Television in exchange for a factory

Television in exchange for a factory


Georgy Kalatozishvili, Tbilisi. Exclusively to Vestnik Kavkaza


Ahead of his resignation, the former prime minister of Georgia, billionaire Bidzina Ivanishvili, promised that the government would soon publish “a sensational document” which revealed “the methods which Saakashvili and his team used to suppress business in the country.” The fact that the authorities under Saakashvili “nightmarized business” is thought to be confirmed in Georgia. Even some supporters of the former president in the United National Movement admit that “sometimes certain cases of stripping of citizens’ possessions and businesses took place.” In most cases it was presented as a plea bargaining with arrested businessmen or “gift deed” to the state, which were signed at night with involvement of “reliable” notary officers.

These facts are obvious even for the current opposition. However, the document published by the Ministry of Justice raises eyebrows. The agreement between the Georgian government and successors of the late businessman Badri Patarkatsishvili (who died of heart attack in 2008) was thought to be secret. The law on National Security Information protected it from public attention; it required 10 years of imprisonment for disclosure of secret information. However, the government of Irakly Garibashvili eliminated a secret mark and the scandalous document became available for everybody. The document states that successors of Patarkatsishvili (his widow Inna Gudavadze and sisters Mzia and Nana Patarkatsishvili) got all possessions of the Rustavi Iron and Steel Works, including a vast territory and all buildings. In exchange for this the family refused from Badri’s beloved child – a TV-company of Imedi which was actually seized by the authorities in autumn 2007, when Imedi was a center of anti-government protests and was crashed by task forces.

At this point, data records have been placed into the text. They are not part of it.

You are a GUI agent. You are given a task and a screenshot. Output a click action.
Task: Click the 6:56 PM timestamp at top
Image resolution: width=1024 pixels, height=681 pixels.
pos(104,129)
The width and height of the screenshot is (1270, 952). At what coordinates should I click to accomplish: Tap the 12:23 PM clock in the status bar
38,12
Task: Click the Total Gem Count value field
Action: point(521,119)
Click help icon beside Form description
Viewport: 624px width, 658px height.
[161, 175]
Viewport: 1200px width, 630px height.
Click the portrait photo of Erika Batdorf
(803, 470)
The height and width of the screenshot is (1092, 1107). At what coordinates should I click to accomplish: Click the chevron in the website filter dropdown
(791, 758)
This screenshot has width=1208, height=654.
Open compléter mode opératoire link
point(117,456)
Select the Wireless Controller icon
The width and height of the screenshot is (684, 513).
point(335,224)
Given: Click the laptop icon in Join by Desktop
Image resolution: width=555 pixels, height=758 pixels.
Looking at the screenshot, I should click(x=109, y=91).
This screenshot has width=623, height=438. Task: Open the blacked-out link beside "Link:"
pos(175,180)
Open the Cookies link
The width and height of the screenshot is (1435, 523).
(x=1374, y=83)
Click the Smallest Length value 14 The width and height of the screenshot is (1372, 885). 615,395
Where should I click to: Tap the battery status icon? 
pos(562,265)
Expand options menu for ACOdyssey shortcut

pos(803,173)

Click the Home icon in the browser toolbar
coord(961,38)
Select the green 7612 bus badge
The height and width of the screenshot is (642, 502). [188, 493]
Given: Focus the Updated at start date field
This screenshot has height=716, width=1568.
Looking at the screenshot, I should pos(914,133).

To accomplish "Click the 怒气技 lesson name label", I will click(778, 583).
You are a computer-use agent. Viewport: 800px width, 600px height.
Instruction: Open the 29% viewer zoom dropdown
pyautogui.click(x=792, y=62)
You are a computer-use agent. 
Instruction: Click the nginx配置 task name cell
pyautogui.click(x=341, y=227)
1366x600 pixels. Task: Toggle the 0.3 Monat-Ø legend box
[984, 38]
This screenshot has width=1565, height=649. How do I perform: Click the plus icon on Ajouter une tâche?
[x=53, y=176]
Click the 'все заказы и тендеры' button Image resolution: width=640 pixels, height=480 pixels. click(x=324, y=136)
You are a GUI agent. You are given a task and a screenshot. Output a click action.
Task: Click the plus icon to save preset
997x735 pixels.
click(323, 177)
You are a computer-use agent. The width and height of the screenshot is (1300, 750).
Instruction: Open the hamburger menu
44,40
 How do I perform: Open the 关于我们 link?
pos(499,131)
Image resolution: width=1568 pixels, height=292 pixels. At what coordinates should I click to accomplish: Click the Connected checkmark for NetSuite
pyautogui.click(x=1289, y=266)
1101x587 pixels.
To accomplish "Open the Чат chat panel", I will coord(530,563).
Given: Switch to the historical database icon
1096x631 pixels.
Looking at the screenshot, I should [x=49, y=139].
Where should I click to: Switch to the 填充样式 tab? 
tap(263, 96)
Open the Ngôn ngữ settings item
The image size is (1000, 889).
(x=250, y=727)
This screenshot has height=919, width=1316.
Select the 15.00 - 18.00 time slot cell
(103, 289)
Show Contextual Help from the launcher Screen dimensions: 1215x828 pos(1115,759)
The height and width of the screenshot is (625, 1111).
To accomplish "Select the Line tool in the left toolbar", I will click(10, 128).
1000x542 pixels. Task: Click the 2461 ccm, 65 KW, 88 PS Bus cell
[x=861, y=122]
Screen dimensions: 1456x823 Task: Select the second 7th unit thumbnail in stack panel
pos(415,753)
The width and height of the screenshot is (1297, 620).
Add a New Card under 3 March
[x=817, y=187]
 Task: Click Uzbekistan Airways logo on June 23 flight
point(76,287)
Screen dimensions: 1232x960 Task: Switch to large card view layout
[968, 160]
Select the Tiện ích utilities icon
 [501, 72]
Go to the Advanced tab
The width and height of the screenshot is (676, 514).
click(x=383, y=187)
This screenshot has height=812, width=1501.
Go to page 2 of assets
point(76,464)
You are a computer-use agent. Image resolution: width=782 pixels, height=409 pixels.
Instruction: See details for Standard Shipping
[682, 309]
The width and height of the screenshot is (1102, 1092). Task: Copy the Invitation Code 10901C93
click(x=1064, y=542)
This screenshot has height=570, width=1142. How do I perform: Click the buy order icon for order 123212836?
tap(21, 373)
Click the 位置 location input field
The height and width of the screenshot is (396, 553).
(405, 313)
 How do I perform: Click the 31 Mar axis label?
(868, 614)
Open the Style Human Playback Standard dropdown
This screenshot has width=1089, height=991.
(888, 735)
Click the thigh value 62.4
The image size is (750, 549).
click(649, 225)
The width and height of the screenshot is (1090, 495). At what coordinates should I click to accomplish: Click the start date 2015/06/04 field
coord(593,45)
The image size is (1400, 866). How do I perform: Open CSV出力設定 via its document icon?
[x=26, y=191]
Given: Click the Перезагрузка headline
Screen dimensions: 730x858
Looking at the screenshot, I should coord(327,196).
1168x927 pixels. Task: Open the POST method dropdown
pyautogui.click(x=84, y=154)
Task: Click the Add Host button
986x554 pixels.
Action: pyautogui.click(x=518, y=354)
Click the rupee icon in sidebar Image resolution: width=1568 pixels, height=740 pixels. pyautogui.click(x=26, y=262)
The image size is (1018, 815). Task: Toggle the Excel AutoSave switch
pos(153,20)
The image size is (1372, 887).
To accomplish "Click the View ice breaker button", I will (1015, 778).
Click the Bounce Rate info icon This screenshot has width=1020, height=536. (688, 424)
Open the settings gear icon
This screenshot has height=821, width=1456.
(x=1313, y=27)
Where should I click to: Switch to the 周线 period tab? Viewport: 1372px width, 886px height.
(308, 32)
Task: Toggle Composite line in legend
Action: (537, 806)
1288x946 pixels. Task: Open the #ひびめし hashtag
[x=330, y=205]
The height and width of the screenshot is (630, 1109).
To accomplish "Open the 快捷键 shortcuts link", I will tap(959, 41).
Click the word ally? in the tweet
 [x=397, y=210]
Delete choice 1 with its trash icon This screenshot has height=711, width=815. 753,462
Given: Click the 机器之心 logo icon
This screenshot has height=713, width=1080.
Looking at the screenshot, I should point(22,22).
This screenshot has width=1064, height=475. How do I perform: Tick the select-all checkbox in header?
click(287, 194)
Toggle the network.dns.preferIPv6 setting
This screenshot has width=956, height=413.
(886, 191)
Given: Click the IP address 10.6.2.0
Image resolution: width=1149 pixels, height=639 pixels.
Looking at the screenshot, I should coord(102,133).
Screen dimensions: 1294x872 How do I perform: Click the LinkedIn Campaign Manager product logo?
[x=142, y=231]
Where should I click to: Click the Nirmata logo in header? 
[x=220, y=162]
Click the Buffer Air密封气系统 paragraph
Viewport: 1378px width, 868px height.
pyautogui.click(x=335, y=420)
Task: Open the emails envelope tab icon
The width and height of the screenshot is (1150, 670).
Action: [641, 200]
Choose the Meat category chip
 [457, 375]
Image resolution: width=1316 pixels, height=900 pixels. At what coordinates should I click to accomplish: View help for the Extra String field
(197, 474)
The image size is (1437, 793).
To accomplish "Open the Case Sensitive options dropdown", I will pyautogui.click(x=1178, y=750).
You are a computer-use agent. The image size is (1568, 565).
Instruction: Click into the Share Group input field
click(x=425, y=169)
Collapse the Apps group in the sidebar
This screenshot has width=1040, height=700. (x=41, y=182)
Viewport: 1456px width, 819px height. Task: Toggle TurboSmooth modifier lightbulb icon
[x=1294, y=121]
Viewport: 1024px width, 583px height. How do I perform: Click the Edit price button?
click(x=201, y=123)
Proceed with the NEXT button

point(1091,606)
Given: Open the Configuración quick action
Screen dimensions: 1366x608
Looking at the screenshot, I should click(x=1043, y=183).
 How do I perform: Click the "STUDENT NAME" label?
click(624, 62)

If one reads the document, he or she has an impression that Bidzina Ivanishvili not only tired to incriminate the former government, but also threw mud at the another side. It is well-known that Ivanishvili and Patarkatsishvili have never been friends, they competed, when they lived in Moscow. And in Georgia they almost didn’t communicate.

For three years tens of thousands of people protested in the streets and demanded to return the TV-channel to his “family”; but it appeared successors of Patarkatsishvili conducted secret negotiations with the government about refusal from their claims in exchange for big assets. The Rustavi Iron and Steel Works is much more expensive than Imedi. Saakashvili needed a control over media resources; that’s why he agreed to give away one of major factories of the country in exchange for a TV-company which could be used as a crucial resource of influence on political processes.